Five amazing benefits
If you’re carving out pumpkin lanterns this Halloween you will have plenty of pumpkin to feast on. Whether you make it into soups, bake it into cakes, add it to stews, blend it into smoothies or eat the seeds - there are some great health benefits of this seasonal squash:
1. A rich source of antioxidants
Like most orange fruit and veg, pumpkin is high in beta-carotene – a powerful antioxidant that converts to vitamin A in the body helping to fight aging free-radicals and give the immune system a boost. Pumpkin also contains antioxidant vitamins C and E, which support the skin and immune system, as well as lutein which is crucial for healthy eyes.
2. High fibre, low calorie
With 1 cup of pumpkin flesh containing up to 5g of fibre it makes a useful contribution to your daily intake. Fibre is essential for keeping the digestive system functioning correctly and research shows high fibre intake is correlated to a lower risk of bowel cancer. High fibre foods also give a feeling of fullness without piling on the calories - great for those trying to lose a few pounds.
3. Fights inflammation
Both the seeds and flesh have anti-inflammatory properties. The seeds contain essential fatty acids while the flesh is extremely rich in anti-inflammatory carotenoids.
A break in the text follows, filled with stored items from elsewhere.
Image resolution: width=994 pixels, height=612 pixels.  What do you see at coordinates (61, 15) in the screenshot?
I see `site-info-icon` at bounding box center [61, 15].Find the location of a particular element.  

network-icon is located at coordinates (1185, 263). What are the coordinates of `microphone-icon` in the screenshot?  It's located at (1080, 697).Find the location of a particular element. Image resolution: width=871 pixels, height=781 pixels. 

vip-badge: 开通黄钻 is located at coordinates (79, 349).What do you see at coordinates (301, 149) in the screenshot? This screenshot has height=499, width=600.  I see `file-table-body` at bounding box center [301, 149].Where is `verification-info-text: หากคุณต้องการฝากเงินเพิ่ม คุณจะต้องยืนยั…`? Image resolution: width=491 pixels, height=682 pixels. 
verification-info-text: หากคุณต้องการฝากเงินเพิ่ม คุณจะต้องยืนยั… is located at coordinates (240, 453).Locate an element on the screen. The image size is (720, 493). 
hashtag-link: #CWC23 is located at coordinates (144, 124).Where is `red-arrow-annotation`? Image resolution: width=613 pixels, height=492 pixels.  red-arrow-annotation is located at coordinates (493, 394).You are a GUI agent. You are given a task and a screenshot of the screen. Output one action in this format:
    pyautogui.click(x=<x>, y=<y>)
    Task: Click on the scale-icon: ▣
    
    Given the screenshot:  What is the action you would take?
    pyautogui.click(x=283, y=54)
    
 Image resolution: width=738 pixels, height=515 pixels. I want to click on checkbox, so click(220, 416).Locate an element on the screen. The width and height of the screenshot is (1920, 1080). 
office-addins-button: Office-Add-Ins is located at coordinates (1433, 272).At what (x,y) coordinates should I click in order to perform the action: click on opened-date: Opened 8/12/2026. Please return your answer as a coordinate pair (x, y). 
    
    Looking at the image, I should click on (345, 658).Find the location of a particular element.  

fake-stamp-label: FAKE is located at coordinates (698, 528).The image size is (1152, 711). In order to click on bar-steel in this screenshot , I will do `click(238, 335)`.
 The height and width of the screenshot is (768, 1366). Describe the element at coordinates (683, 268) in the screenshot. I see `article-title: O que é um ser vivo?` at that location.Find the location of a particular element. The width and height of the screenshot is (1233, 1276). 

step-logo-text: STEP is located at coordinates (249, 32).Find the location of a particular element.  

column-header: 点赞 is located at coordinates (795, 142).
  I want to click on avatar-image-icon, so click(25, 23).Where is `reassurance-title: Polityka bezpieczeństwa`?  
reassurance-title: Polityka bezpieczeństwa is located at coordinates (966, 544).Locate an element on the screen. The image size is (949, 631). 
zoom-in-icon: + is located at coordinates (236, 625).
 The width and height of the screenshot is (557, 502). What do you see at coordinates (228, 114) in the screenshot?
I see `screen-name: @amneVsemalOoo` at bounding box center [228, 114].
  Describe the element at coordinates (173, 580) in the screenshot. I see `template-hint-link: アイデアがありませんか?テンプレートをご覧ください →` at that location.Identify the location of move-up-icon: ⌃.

Of particular note is the carotenoid beta-cryptoxanthin, which has been studied in relation to its protective effects against inflammatory arthritis.
4. Pumpkin seeds could help you sleep
The seeds are an excellent source of the amino acid tryptophan, which is involved in production of serotonin within the body. Serotonin helps to ease anxiety and promotes better quality sleep. Try a mix of pumpkin and sunflower seeds as an after dinner snack, to avoid late-night huger and help you sleep more peacefully.
5. Pumpkin seed oil is good for the heart
Pumpkin seeds are a great source of healthy fats, including omega 3, which is important for the health of the skin, immune system, brain and cardiovascular system. Research has shown that pumpkin seed oil in particular lowers the blood pressure and is protective to the heart. Dry the seeds and eat raw on salads or yogurt, to avoid damaging the delicate essential fats.